==== STORED DATA

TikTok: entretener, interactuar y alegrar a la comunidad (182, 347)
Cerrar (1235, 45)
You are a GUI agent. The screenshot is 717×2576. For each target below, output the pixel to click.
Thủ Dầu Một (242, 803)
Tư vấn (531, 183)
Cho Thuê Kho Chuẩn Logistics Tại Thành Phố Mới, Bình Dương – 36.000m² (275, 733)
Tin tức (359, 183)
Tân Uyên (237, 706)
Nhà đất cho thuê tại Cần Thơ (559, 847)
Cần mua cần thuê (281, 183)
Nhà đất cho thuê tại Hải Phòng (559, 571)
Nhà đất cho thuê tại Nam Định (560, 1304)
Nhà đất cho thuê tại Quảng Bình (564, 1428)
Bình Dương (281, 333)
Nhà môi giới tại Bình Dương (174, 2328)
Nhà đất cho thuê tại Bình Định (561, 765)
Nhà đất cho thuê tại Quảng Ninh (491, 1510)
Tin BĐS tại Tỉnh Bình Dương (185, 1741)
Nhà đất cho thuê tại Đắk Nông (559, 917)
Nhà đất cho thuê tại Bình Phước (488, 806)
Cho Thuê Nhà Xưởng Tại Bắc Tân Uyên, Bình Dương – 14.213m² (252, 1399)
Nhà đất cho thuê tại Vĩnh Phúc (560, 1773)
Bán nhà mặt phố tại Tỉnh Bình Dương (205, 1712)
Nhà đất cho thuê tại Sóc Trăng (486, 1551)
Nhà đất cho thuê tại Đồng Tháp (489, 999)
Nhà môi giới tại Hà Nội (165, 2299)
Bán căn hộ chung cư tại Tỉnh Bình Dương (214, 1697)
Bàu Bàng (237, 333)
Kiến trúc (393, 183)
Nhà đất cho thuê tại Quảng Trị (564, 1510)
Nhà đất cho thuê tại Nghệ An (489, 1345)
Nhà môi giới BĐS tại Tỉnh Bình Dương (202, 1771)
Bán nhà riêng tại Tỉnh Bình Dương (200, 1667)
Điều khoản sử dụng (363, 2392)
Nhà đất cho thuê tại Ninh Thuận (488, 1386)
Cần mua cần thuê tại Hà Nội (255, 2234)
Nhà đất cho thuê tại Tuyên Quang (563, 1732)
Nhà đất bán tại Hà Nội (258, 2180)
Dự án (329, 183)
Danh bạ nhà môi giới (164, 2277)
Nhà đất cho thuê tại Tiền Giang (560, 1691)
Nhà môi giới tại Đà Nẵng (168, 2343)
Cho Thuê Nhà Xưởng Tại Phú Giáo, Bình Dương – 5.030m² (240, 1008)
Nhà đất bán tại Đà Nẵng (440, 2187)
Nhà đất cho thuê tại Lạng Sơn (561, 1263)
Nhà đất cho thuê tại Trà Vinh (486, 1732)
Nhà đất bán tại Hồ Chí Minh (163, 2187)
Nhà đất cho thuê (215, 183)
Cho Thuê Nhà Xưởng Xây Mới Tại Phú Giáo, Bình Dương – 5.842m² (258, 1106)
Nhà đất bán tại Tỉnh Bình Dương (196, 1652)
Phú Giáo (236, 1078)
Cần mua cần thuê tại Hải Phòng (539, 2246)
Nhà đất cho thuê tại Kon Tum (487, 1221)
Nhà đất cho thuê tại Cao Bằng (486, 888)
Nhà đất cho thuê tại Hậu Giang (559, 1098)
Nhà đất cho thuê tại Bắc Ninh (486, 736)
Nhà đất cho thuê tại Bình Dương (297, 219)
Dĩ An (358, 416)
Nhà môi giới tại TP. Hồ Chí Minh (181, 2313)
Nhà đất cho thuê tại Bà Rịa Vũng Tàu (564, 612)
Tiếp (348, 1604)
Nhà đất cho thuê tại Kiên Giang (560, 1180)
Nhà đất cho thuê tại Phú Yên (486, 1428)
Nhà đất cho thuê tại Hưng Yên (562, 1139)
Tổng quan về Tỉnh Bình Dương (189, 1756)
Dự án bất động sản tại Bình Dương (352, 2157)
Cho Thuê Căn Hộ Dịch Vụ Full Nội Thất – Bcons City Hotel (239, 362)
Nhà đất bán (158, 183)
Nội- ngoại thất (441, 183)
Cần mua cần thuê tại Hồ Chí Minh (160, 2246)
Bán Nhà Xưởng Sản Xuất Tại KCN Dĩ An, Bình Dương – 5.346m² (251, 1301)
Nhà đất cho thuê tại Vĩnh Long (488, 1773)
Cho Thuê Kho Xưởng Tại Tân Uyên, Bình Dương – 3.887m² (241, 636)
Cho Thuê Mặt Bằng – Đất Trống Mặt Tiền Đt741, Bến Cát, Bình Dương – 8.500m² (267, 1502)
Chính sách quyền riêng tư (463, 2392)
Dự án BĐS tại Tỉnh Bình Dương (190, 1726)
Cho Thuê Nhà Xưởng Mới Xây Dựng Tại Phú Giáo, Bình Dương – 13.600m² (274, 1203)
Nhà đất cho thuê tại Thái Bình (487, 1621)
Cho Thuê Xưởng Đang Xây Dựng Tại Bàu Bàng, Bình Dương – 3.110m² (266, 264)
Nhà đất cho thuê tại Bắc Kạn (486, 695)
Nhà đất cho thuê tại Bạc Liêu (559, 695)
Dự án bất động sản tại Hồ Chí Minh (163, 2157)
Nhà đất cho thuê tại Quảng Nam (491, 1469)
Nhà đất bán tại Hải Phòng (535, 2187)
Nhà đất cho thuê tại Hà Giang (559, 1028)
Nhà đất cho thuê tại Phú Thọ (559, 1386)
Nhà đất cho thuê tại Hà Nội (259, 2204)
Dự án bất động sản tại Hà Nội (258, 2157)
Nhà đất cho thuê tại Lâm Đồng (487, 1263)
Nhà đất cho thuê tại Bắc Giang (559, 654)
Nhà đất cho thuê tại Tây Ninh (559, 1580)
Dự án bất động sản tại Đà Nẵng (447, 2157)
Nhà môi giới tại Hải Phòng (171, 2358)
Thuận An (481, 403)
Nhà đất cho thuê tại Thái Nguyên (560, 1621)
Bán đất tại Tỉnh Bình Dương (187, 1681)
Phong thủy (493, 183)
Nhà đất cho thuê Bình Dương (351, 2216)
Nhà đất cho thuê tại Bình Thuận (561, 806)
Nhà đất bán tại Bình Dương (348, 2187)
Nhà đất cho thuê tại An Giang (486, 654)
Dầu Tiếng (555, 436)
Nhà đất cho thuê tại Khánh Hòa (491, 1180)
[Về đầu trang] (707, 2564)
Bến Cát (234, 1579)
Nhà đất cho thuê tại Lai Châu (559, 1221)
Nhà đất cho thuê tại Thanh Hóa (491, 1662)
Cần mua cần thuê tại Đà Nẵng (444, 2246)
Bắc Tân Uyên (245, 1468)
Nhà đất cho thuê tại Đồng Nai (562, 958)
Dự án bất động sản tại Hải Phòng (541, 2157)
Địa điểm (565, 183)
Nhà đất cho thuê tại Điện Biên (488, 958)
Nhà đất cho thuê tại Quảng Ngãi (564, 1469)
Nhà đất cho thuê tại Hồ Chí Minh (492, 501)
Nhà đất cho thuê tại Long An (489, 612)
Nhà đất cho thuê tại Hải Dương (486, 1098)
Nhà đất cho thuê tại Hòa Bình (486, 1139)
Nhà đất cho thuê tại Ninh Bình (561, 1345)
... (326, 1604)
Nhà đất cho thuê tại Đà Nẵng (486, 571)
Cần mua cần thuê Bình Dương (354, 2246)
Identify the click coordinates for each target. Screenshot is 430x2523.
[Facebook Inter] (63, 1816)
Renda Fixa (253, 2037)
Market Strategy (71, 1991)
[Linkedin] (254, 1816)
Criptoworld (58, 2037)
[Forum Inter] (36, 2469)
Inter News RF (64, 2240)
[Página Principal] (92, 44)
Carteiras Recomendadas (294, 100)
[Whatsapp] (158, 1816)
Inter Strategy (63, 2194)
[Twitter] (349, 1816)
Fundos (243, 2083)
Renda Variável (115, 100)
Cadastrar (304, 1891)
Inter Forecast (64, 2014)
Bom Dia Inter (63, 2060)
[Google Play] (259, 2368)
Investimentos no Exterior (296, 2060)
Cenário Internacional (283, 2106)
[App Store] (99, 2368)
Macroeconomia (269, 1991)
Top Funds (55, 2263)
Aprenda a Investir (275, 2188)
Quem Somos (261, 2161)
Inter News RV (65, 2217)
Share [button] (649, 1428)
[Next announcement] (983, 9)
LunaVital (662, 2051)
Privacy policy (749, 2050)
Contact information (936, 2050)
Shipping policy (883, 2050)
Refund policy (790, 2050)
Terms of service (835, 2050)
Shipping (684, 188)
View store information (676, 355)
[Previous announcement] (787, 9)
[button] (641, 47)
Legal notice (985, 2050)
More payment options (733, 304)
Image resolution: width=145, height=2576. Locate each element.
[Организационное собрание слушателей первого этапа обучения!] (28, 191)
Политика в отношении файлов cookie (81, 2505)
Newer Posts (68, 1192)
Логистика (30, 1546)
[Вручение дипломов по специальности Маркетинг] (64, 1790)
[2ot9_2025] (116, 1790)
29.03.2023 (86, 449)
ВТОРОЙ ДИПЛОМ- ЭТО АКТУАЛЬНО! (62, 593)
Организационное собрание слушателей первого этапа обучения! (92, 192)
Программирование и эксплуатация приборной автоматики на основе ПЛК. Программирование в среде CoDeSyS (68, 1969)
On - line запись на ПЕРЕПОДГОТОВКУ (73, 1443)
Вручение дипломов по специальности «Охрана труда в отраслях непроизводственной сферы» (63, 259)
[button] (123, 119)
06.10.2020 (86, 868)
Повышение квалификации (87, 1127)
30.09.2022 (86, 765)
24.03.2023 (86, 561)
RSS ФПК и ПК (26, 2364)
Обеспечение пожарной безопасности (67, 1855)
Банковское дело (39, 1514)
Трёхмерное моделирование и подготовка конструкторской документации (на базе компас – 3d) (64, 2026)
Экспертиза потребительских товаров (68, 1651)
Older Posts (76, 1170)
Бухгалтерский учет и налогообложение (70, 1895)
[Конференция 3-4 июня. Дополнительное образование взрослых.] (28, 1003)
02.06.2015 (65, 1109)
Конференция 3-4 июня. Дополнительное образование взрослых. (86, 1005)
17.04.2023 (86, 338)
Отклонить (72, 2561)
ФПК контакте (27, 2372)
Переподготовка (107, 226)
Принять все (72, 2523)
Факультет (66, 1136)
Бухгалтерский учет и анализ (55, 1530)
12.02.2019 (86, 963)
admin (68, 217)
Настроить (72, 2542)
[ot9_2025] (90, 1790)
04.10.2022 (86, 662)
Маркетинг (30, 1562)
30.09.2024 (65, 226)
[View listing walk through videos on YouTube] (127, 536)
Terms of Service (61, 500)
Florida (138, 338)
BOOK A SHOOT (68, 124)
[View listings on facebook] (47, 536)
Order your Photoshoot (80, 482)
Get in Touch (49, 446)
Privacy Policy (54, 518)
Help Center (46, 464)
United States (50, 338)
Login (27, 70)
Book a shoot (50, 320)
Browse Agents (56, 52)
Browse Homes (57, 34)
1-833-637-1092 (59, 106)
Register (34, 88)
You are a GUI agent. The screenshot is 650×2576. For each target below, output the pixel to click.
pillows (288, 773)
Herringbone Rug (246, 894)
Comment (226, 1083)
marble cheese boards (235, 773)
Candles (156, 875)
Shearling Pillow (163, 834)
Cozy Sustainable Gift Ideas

========

### WHAT THIS TASK INVOLVES
All lines from the one that contains "Book a shoot (50, 320)" to the last line above must be given again exactly, with both included and nothing added.

### SOLUTION TO THIS EXERCISE
Book a shoot (50, 320)
Browse Agents (56, 52)
Browse Homes (57, 34)
1-833-637-1092 (59, 106)
Register (34, 88)
You are a GUI agent. The screenshot is 650×2576. For each target below, output the pixel to click.
pillows (288, 773)
Herringbone Rug (246, 894)
Comment (226, 1083)
marble cheese boards (235, 773)
Candles (156, 875)
Shearling Pillow (163, 834)
Cozy Sustainable Gift Ideas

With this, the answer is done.